Instructions for the task:
Using the data that follows, output only the lines from the line with "635 (28, 1435)" up to and including the line with "Wall of Love (747, 2475)", exactly, leaving pictures aside.

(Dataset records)
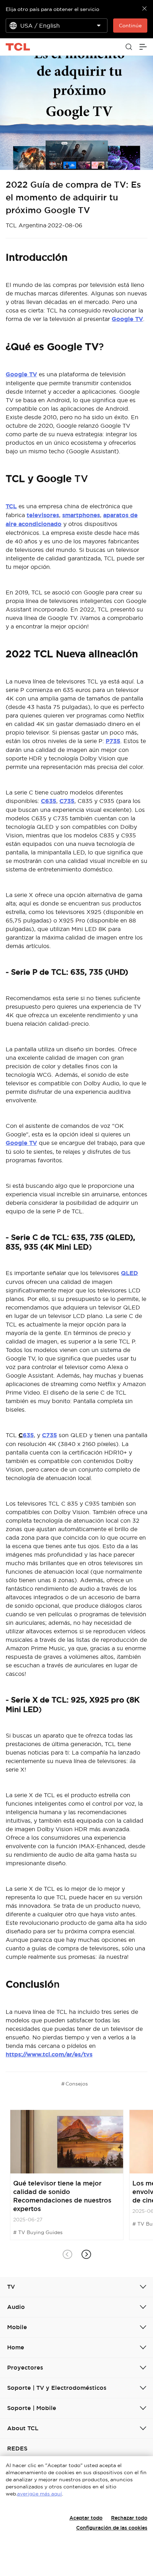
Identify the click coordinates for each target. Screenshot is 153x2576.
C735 (66, 801)
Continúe (130, 25)
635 (28, 1435)
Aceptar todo (85, 2518)
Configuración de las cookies (111, 2528)
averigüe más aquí (39, 2494)
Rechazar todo (129, 2518)
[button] (86, 2254)
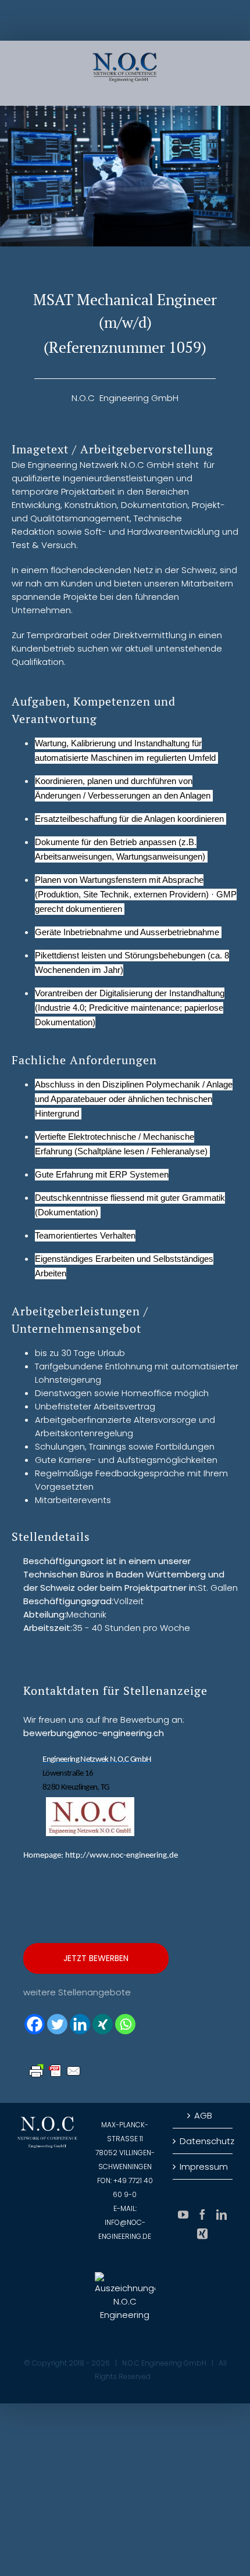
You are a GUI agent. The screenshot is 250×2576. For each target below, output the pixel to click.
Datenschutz (203, 2141)
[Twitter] (57, 2024)
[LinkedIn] (221, 2214)
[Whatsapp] (125, 2024)
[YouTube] (183, 2214)
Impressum (203, 2166)
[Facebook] (34, 2024)
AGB (203, 2115)
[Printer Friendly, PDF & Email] (55, 2069)
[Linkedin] (80, 2024)
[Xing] (102, 2024)
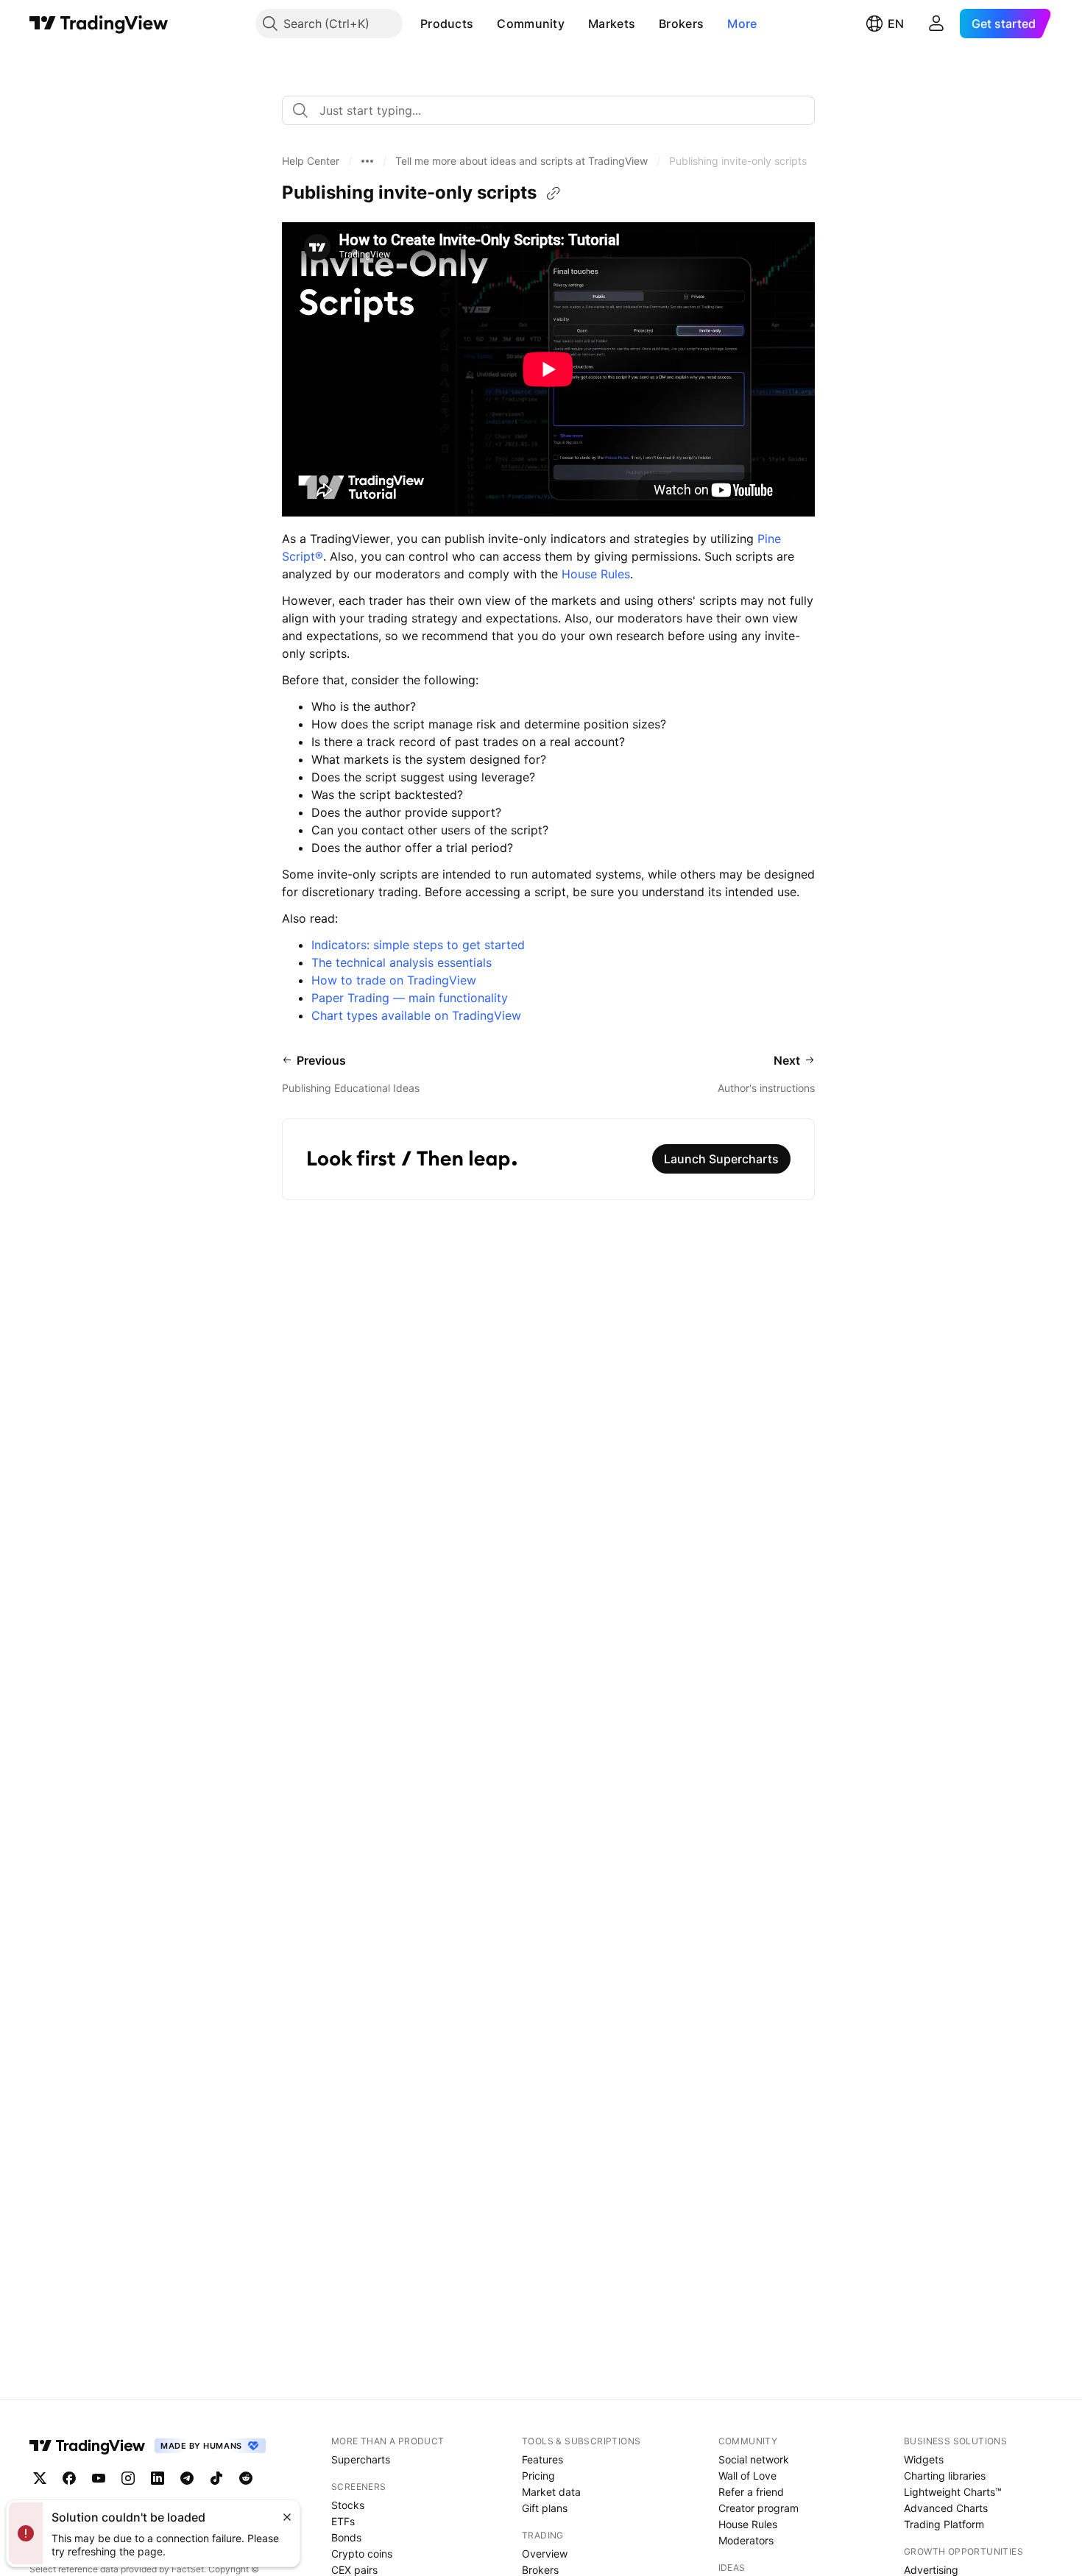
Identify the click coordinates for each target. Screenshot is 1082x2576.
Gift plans (544, 2508)
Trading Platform (944, 2524)
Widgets (924, 2459)
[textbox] (554, 110)
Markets (611, 23)
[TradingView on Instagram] (128, 2478)
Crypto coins (361, 2553)
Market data (551, 2491)
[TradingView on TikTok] (216, 2478)
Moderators (746, 2540)
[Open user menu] (936, 23)
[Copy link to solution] (553, 193)
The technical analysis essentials (401, 962)
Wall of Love (747, 2475)
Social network (753, 2459)
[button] (484, 23)
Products (446, 23)
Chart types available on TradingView (416, 1015)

Result of the task:
635 (28, 1435)
Aceptar todo (85, 2518)
Configuración de las cookies (111, 2528)
averigüe más aquí (39, 2494)
Rechazar todo (129, 2518)
[button] (86, 2254)
You are a GUI agent. The screenshot is 250×2576. For each target below, output the pixel to click.
Datenschutz (203, 2141)
[Twitter] (57, 2024)
[LinkedIn] (221, 2214)
[Whatsapp] (125, 2024)
[YouTube] (183, 2214)
Impressum (203, 2166)
[Facebook] (34, 2024)
AGB (203, 2115)
[Printer Friendly, PDF & Email] (55, 2069)
[Linkedin] (80, 2024)
[Xing] (102, 2024)
Identify the click coordinates for each target. Screenshot is 1082x2576.
Gift plans (544, 2508)
Trading Platform (944, 2524)
Widgets (924, 2459)
[textbox] (554, 110)
Markets (611, 23)
[TradingView on Instagram] (128, 2478)
Crypto coins (361, 2553)
Market data (551, 2491)
[TradingView on TikTok] (216, 2478)
Moderators (746, 2540)
[Open user menu] (936, 23)
[Copy link to solution] (553, 193)
The technical analysis essentials (401, 962)
Wall of Love (747, 2475)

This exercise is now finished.